If you have decided to make a commitment to an outsourced partner, sit down with the sales and operating representatives of the firm and review the contract(s) and various obligations of the parties. Establish a reasonable implementation timeline and establish responsibilities. Don’t set a schedule that is beyond either party’s ability to meet. Include a reasonable cushion for unanticipated events. Further, recommendations including the following.

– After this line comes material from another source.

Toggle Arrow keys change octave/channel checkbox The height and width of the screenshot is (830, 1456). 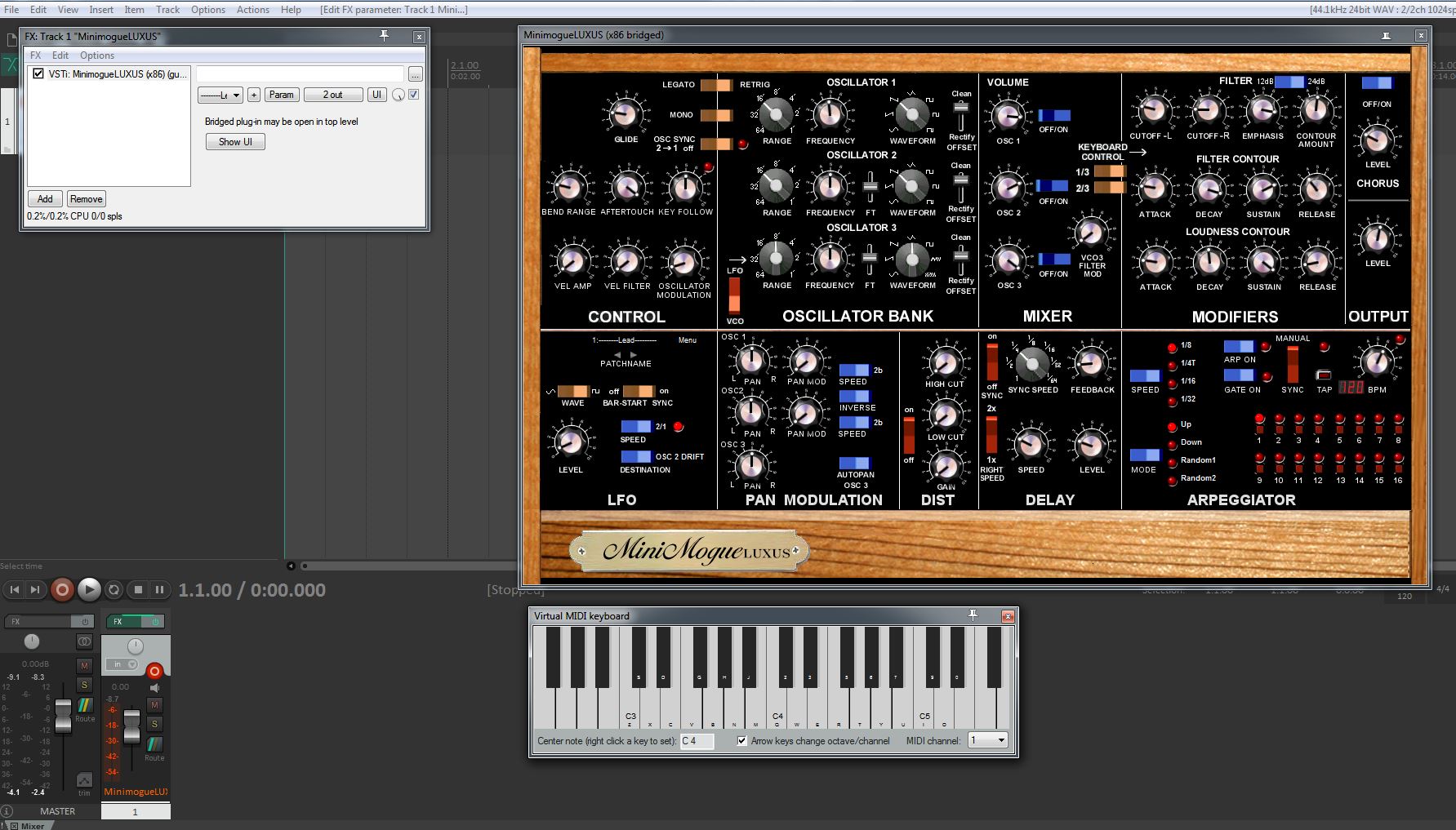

• Describe the disposition of all vehicles, facilities, personnel, equipment and supplies. Identify all new or used equipment that will be brought in, and verify specifications and availability. Be very sensitive to any unresolved hazardous materials liabilities in your existing facilities.
• Define the logistics of the relationship (i.e., where will thevehicle(s) be parked, serviced, fueled, etc.). Who is responsible for their movement in these processes?
• Identify the key personnel from each party who will make the process function, and who will be responsible for essential communications and adapting the process during start-up and thereafter.
• Discuss the quality management processes that will be employed for continuous improvement of the relationship and service performance.
• Establish key performance indicators that will be used to measure the partnership status and expected improvements throughout the relationship. Agree on the frequency and distribution of them.
• Define the procedures to be followed in the event that there is a problem that cannot be resolved by the key personnel from each party. Who is the individual from each party that can be approached for the appeal process.
• Agree on a schedule and method to inform all interested parties in each company as to the outsourced decision and any transitions that will be accomplished.

 
Conclusion

You’ve got a business to run. And it’s a business that serves customers with water quality products and services. That’s your reason for being in business, and you’ve sustained your business by doing it better and smarter each year. You’re not too interested in trucks or transportation–it’s a necessary evil. But consider that virtually everything you do requires a truck. A truck that can carry the product or deliver the service, efficiently and dependably. Take stock of how well your trucks perform for you and at what cost. Consider outsourced fleet and distribution alternatives as an opportunity to improve service to your customers, enhance your fleet image to prospective customers and control fleet costs. You owe it to your business future to take a serious look.

Ralph K.F. Stockmayer is the industry development manager for baking and snack foods at Penske Truck Leasing in Reading, Pa. He handles the coordination of the company’s sales efforts and unique product developments in these business sectors. He also is a certified as a transportation professional by the National Private Truck Council.